▶ _Votre objectif_: Recopiez intégralement l'extrait sur la procédure prud'homale, sans y changer un seul mot ni un seul signe.

En parallèle, Mme [B] [Z] a saisi le conseil de prud'hommes au fond aux fins de voir prononcer la nullité de la clause de non-concurrence et de la clause de clientèle après requalification, outre des demandes d'indemnités.
Par jugement en date du 16 février 2024, le conseil de prud'hommes de Nîmes a :
- dit que la clause de non concurrence de Mme [B] [Z] est conforme aux exigences de validité posée par la jurisprudence,
- constaté que Mme [B] [Z] a violé la clause de non concurrence,
- condamné Mme [B] [Z] à rembourser la somme de 4 801,98 euros correspond à l'indemnité spéciale versée par la SAS Foncia au titre de la clause de non concurrence,
- condamné Mme [B] [Z] à verser la somme de 1 000 euros à titre de DRI,
- condamné Mme [B] [Z] au règlement de 1000 euros au titre de l'article 700 du code de procédure civile,
- condamné Mme [B] [Z] aux entiers dépens,
- débouté les parties de leurs autres demandes.
Par déclaration effectuée par voie électronique le 15 mars 2024, Mme [B] [Z] a régulièrement interjeté appel de la décision.
Par ordonnance en date du 6 février 2025, le conseiller de la mise en état a prononcé la clôture de la procédure à effet au 25 avril 2025. L'affaire a été fixée à l'audience du 27 mai 2025.

▶ _Données fournies_:
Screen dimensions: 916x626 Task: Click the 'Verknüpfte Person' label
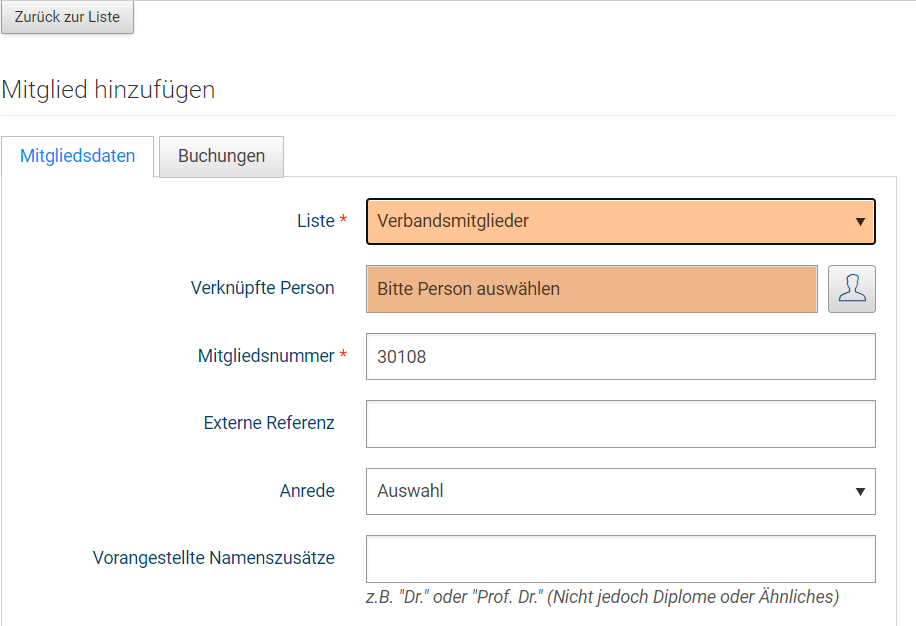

▶ _Réponse attendue_:
En parallèle, Mme [B] [Z] a saisi le conseil de prud'hommes au fond aux fins de voir prononcer la nullité de la clause de non-concurrence et de la clause de clientèle après requalification, outre des demandes d'indemnités.
Par jugement en date du 16 février 2024, le conseil de prud'hommes de Nîmes a :
- dit que la clause de non concurrence de Mme [B] [Z] est conforme aux exigences de validité posée par la jurisprudence,
- constaté que Mme [B] [Z] a violé la clause de non concurrence,
- condamné Mme [B] [Z] à rembourser la somme de 4 801,98 euros correspond à l'indemnité spéciale versée par la SAS Foncia au titre de la clause de non concurrence,
- condamné Mme [B] [Z] à verser la somme de 1 000 euros à titre de DRI,
- condamné Mme [B] [Z] au règlement de 1000 euros au titre de l'article 700 du code de procédure civile,
- condamné Mme [B] [Z] aux entiers dépens,
- débouté les parties de leurs autres demandes.
Par déclaration effectuée par voie électronique le 15 mars 2024, Mme [B] [Z] a régulièrement interjeté appel de la décision.
Par ordonnance en date du 6 février 2025, le conseiller de la mise en état a prononcé la clôture de la procédure à effet au 25 avril 2025. L'affaire a été fixée à l'audience du 27 mai 2025.